Sonneneinstrahlung

Wird die Gesichtshaut der Sonne ausgesetzt, führt dies bei vielen Rosazea-Kranken zur verstärkten Rötung der Haut. Warum das so ist, ist noch nicht völlig geklärt. Vermutlich spielt sowohl die zusätzliche Erwärmung eine Rolle als auch die UV-Strahlung.

Auch die Entstehung der Teleangiektasien (an der Hautoberfläche sichtbaren Äderchen) wird vermutlich durch die Sonneneinstrahlung verursacht. So wurde auf der Jahrestagung der amerikanischen Society of Investigative Dermatology im Jahre 2002 berichtet, dass ultraviolettes Licht zur Produktion eines Blutgefäßewachstumsfaktors führt, was die Ausbildung der Teleangiektasien erklären könnte. Bei hellhäutigen Menschen kann das UV-Licht tiefer in die Hautschichten eindringen und die dort liegenden Äderchen indirekt beschädigen [1]. Dies würde begründen, warum hellhäutige Menschen eher von Rosazea betroffen sind als dunkelhäutige. Sonneneinstrahlung allein reicht als eigentliche Ursache für die Krankheit aber nicht, da Menschen mit heller Haut und hoher Sonneneinwirkung nicht zwangsläufig eine Rosazea ausbilden.

Gegen Sonne kann man sich am besten mit einer entsprechenden Kopfbedeckung schützen, möglichst mit breiter Hutkrempe.

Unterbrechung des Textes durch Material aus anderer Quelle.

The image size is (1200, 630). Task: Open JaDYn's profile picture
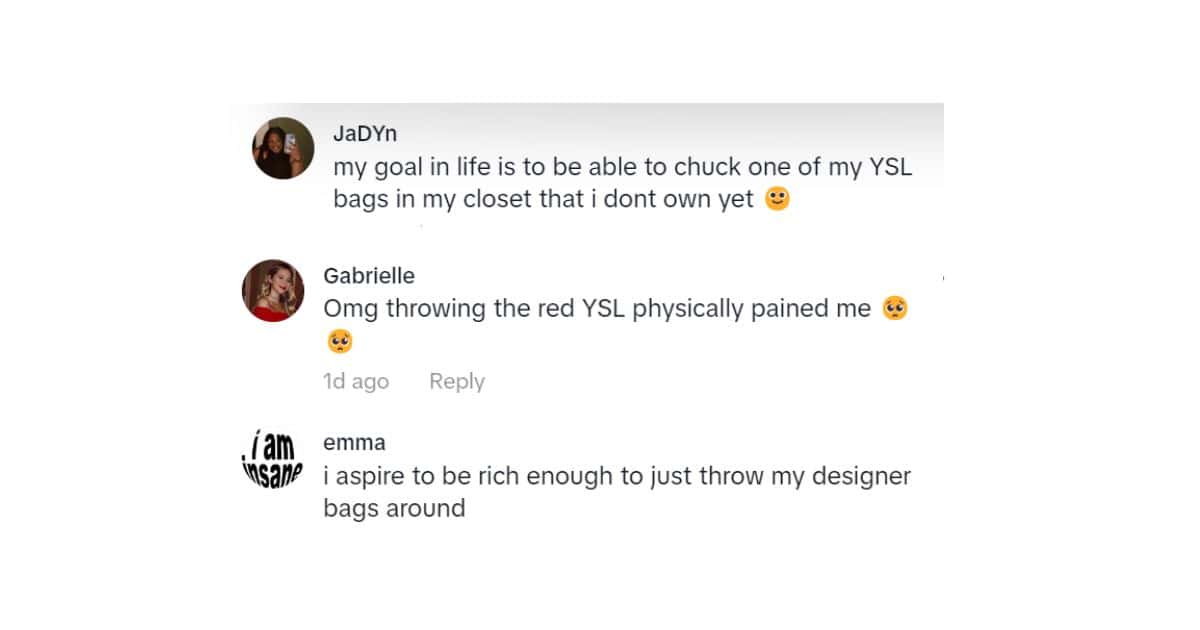click(x=283, y=148)
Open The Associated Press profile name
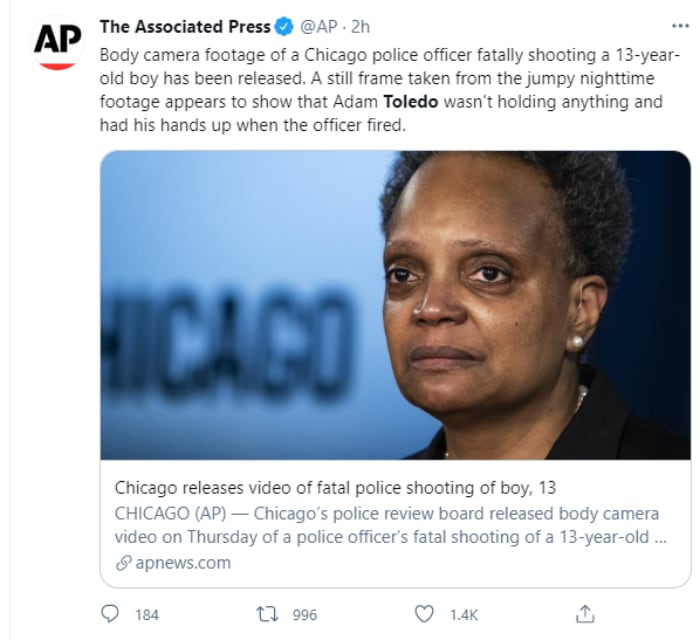700x640 pixels. click(x=185, y=27)
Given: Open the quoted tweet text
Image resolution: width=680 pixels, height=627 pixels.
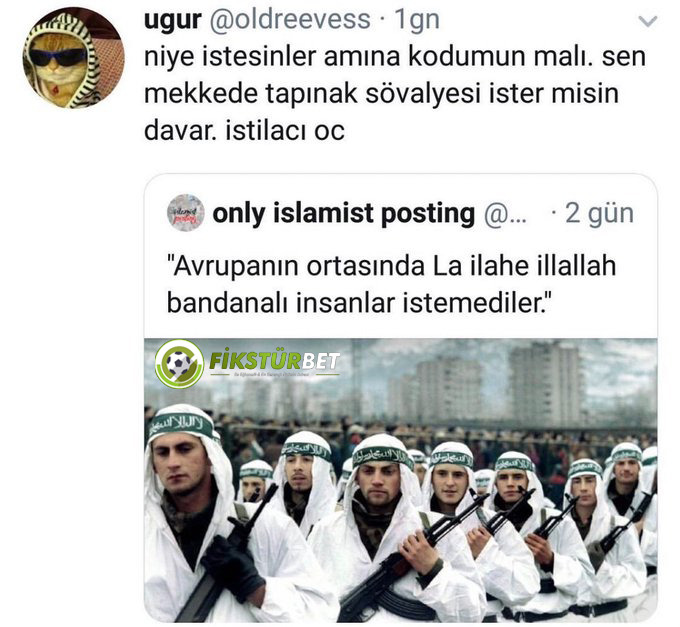Looking at the screenshot, I should pyautogui.click(x=391, y=284).
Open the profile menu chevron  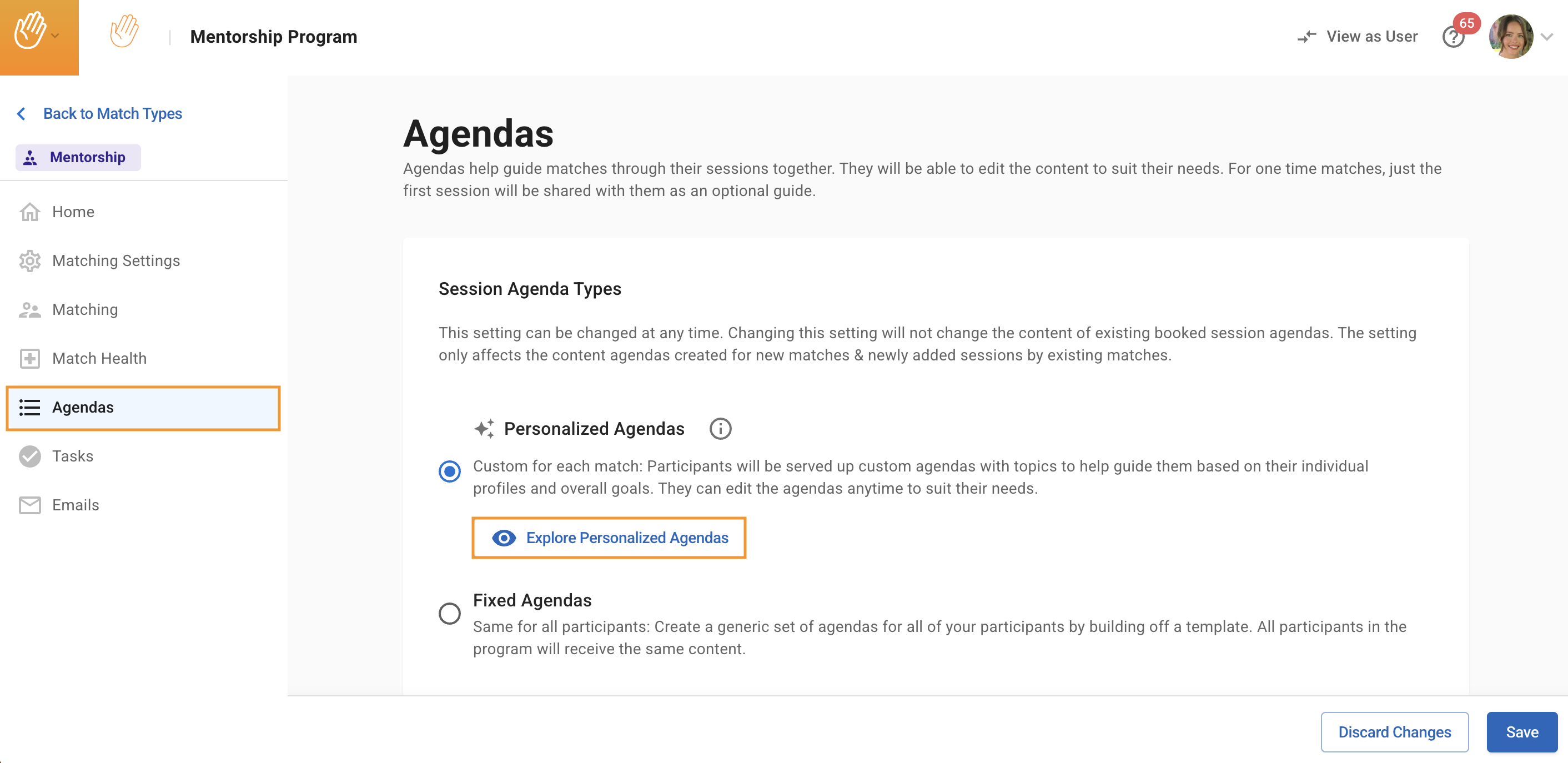point(1547,37)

Sonnencreme sollte anti-allergen und fettfrei sein. Zu diversen Sonnencremes gibt es Informationen im Diskussionsforum (Suche-Funktion verwenden!).

Ein weiterer Grund, die betroffenen Hautschichten nicht starkem Sonnenlicht auszusetzen, liegt vor, wenn man zur Behandlung von Rosazea typische Medikamente nimmt, wie Isotretinoin oder Metronidazol. In beiden Fällen sprechen die Beipackzettel davon, dass bei Einnahme/Anwendung die Haut besonders lichtempfindlich ist.
 

[1] Rosacea Review 3/2002; vgl. auch E. Neumann, A. Fritz: Capillaropathy and capillaroneogenesis in the pathogenesis of rosacea. International Journal of Dermatology. 1998; Vol. 37, S. 263ff.